Não creio que a despenalização da eutanásia seja “a pior coisa” que o Parlamento pode fazer, como diz Cavaco Silva. A hipérbole serviu apenas de prova de vida de alguém que já tínhamos esquecido e acaba por ser um mau serviço a essa “causa”. Haveria certamente muito pior do que isso, como a história tem sucessivamente mostrado, e em vez desta inanidade teria sido útil algum argumento.
Não concordo com a despenalização, nem sequer com a oportunidade ou necessidade da discussão. Não se vê um clamor da sociedade a exigir essa despenalização, nem uma especial incidência de casos em que a única solução seja matar alguém.
Matar alguém, sim, que é disso que se trata. É uma exceção a uma das regras mais básicas do nosso ordenamento jurídico, ao fundamento mesmo desse ordenamento, que consiste no respeito absoluto pela vida humana. Podem dizer-me que há muitos casos em que se mata por uma questão de humanidade, como, por exemplo, acontece no final de um filme de que já muitos se esqueceram: “Os Cavalos Também se Abatem”.
Há casos de sofrimento terrível, como em tantos casos de cancro terminal, em que a única solução parece ser essa. Casos em que a única coisa humana a fazer é pôr termo ao sofrimento, seja como for, mas pergunto, como jurista, como se estabelece o limite, como se decide qual o momento em que o sofrimento é tanto que a eutanásia é justificável? Depois, como se define com clareza a manifestação de vontade de quem quer morrer e como se determina se essa vontade é expressa de uma forma totalmente livre e esclarecida?
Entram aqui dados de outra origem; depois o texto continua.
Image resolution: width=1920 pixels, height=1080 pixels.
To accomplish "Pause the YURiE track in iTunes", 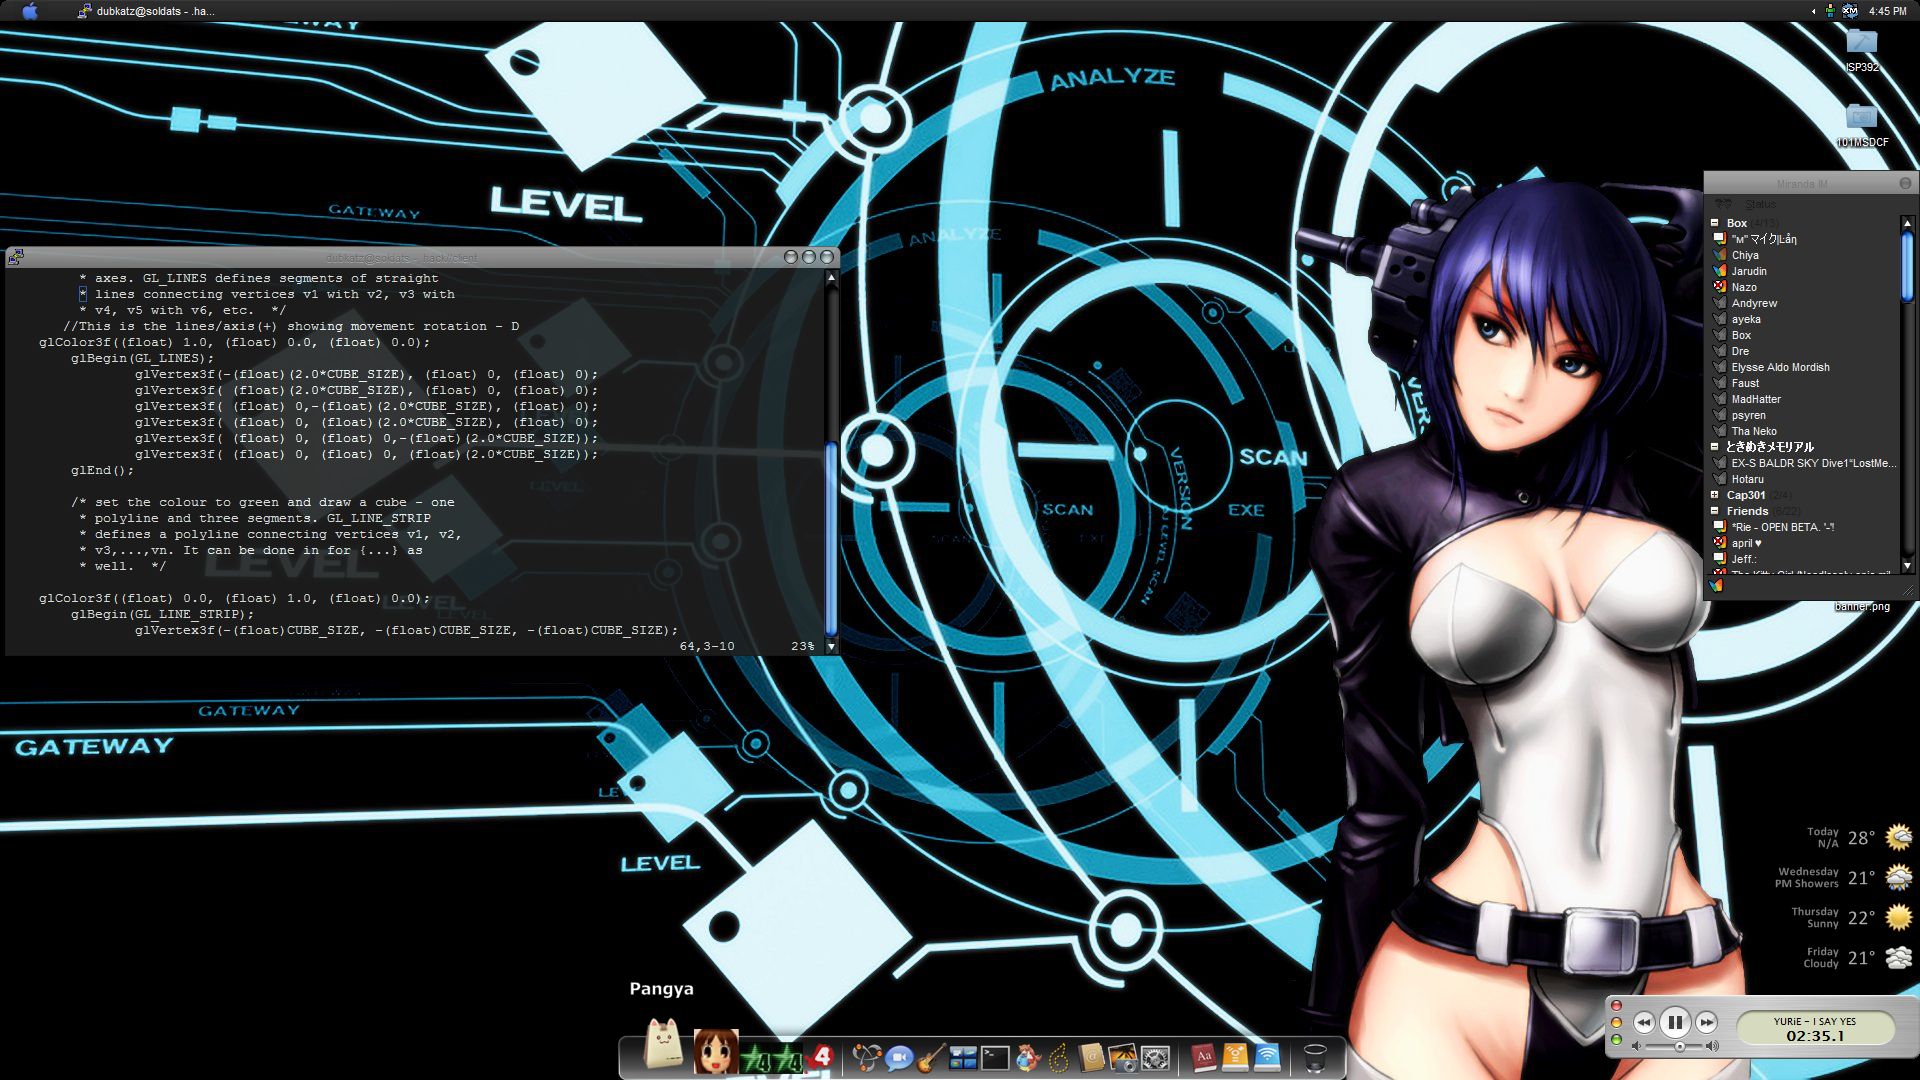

O que impedirá depois o estabelecimento, como acontece em tantos institutos do direito, de uma “vontade presumível”? Serão consideradas válidas declarações de vontade prévias, em que se diga que em determinadas circunstâncias, por exemplo se contraído Alzheimer e em grande sofrimento, se opta pela eutanásia?
Nestes e em muitos outros casos as dúvidas são muitas. Poderá haver casos em que se falsifiquem ou se interpretem liberalmente, ou erradamente, declarações de vontade. Poderá haver casos em que a morte parece inevitável e na realidade não o seja, e em que a eutanásia seja por isso precipitada. E irremediável.
Um dos melhores argumentos contra a pena de morte é que os erros judiciais cometidos são irremediáveis. Um condenado à prisão perpétua será libertado se se vier a provar que estava inocente, mas se o tiverem enforcado não podem ressuscitá-lo. Se alguém fizer um negócio com pressupostos errados, e continuo na técnica jurídica, pode anular a declaração de vontade viciada – a não ser que essa declaração de vontade tenha conduzido à sua morte.